Grilled Tuna Niçoise Salad Recipe - Cooking Index
Dressing | ||
2 tablespoons | 30ml | Red wine vinegar |
2 tablespoons | 30ml | Dijon mustard |
1 1/2 teaspoons | 7.5ml | Fresh thyme leaves |
= (or 1/2 tspn crushed dried thyme) | ||
1 tablespoon | 15ml | Chopped flat-leaf parsley |
2 tablespoons | 30ml | Olive oil |
2 tablespoons | 30ml | Water |
Salad | ||
1 1/4 lbs | 567g / 20oz | Fresh tuna steak |
Olive oil cooking spray - as needed | ||
Freshly-ground black pepper - to taste | ||
1/2 lb | 227g / 8oz | Yellow squash - cut on diagonal |
Into 1/2" slices | ||
1/2 lb | 227g / 8oz | Young green beans - trimmed |
1/2 | Red bell pepper - (2 oz) - seeded, sliced thin | |
6 oz | 170g | Cherry tomatoes - cut in half |
6 cups | 660g / 23oz | Mixed salad greens |
3 | Niçoise olives - seeded, and | |
Roughly chopped |
Make the dressing in a small bowl, whisking together the vinegar, mustard, thyme, flat leaf parsley, olive oil, and water. Whisk until well blended. Set aside.

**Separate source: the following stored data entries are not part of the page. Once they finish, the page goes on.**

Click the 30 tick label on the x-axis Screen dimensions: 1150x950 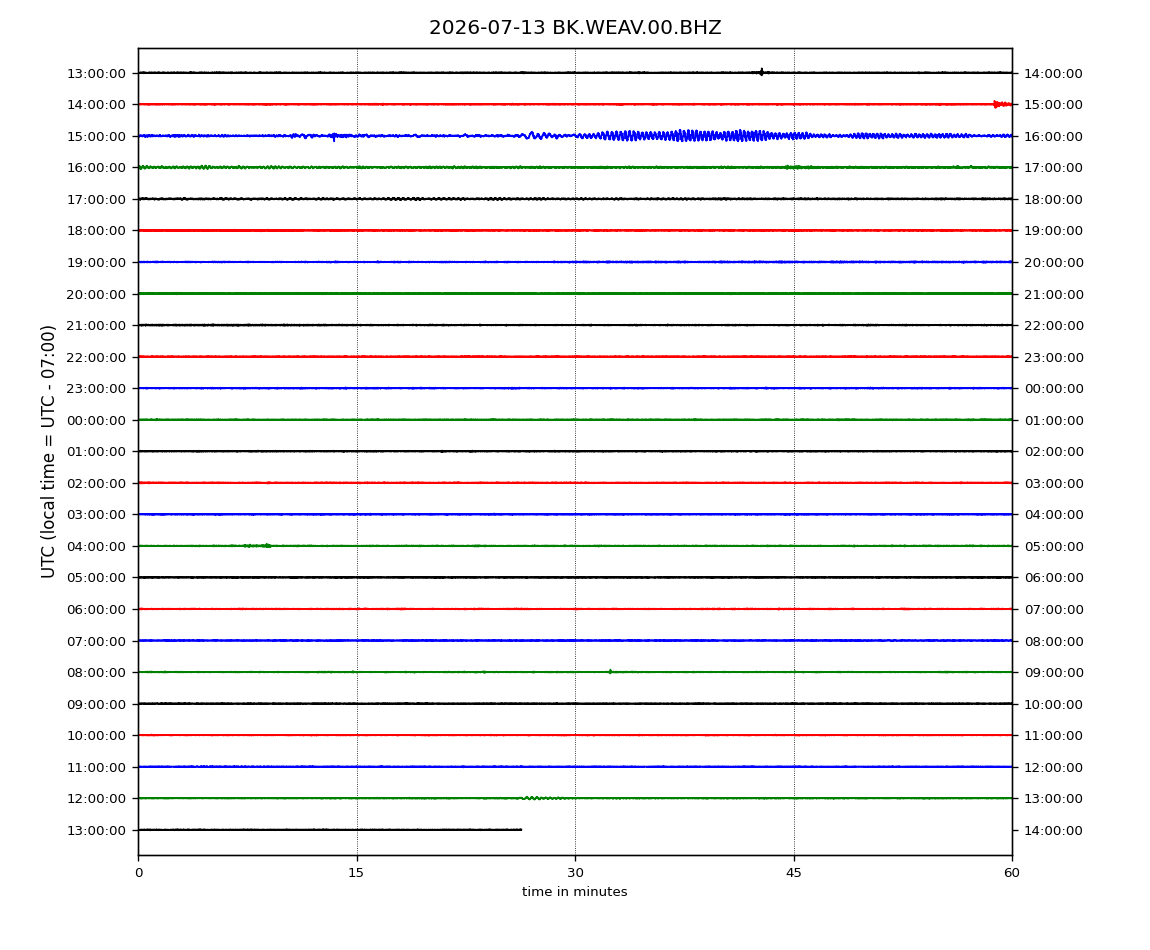[x=575, y=873]
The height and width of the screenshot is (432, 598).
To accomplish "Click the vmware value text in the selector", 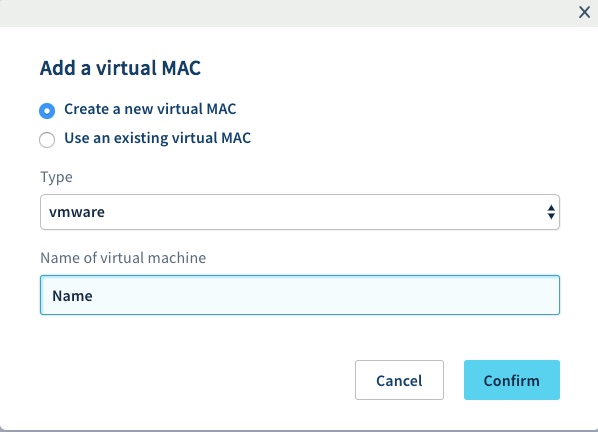I will click(77, 212).
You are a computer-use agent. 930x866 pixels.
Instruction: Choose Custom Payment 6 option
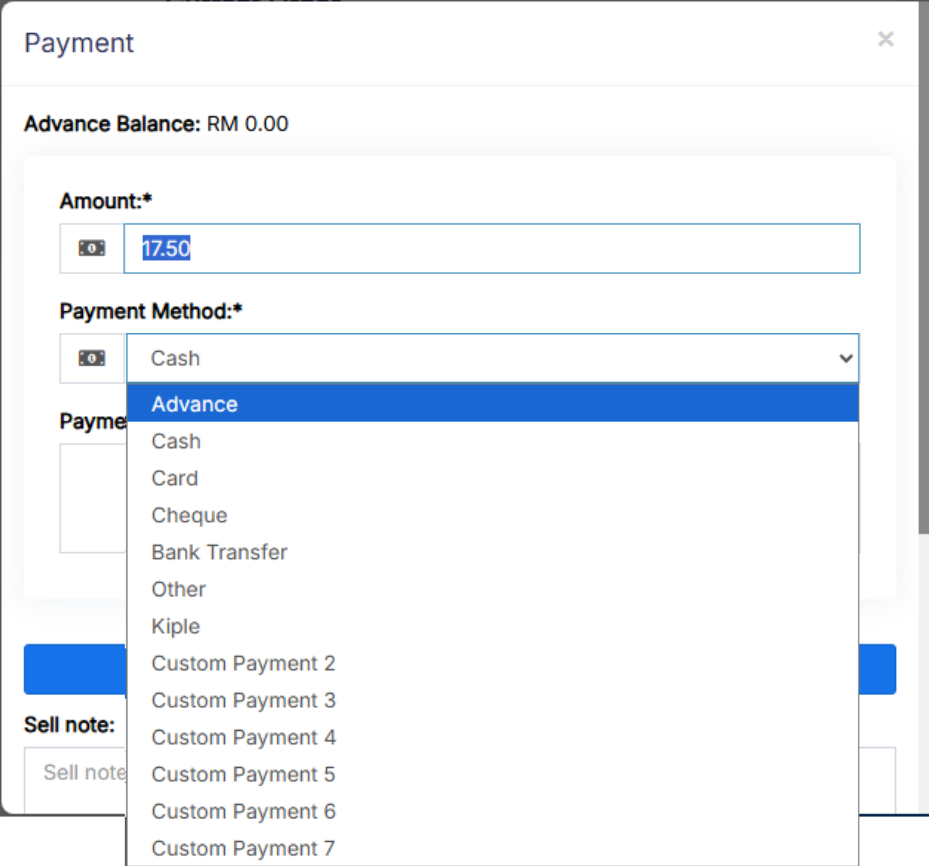[x=243, y=811]
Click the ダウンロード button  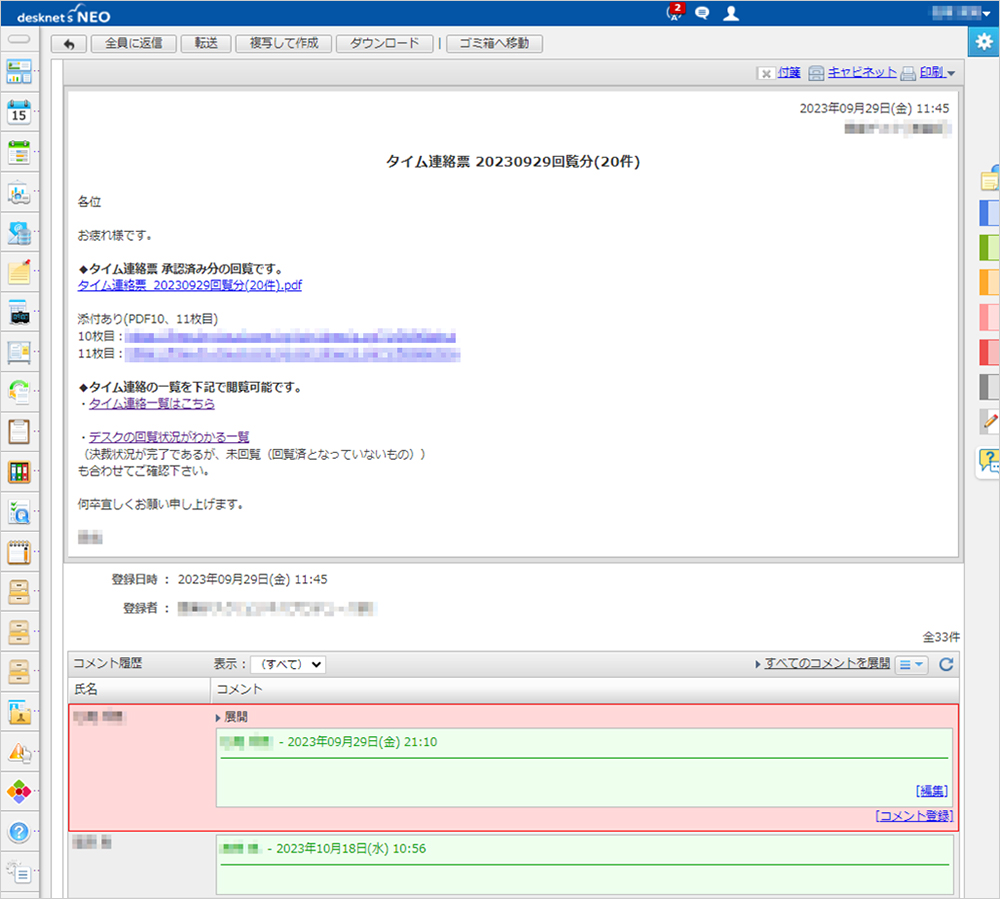385,44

Light a grill or preheat the broiler.
Lightly coat the tuna and squash slices with cooking spray. Sprinkle with pepper. Grill the tuna until medium-rare, about 2 to 3 minutes per side. Grill the squash slices until nicely browned on both sides, about 3 to 4 minutes. Slice the tuna into thin strips.
Cook the beans in a pot of boiling water until just crisp, about 2 minutes. Drain and refresh with running cold water. Drain again.
When ready to serve, divide the greens between 4 dinner plates. Divide the green beans, squash, red bell pepper, and tomatoes decoratively on the plates and top with tuna slices.
Sprinkle each with some of the chopped olive. Whisk the dressing and drizzle over the salads. Serve at once.
This recipe yields 4 servings.
Exchanges Per Serving: 4 Lean Protein, 2 1/2 Vegetable.
Nutrition Facts: 279 calories (32% calories from fat), 35 g protein, 10 g total fat (1.6 g saturated fat), 13 g carbohydrate, 5 g dietary fiber, 67 mg cholesterol, 319 mg sodium.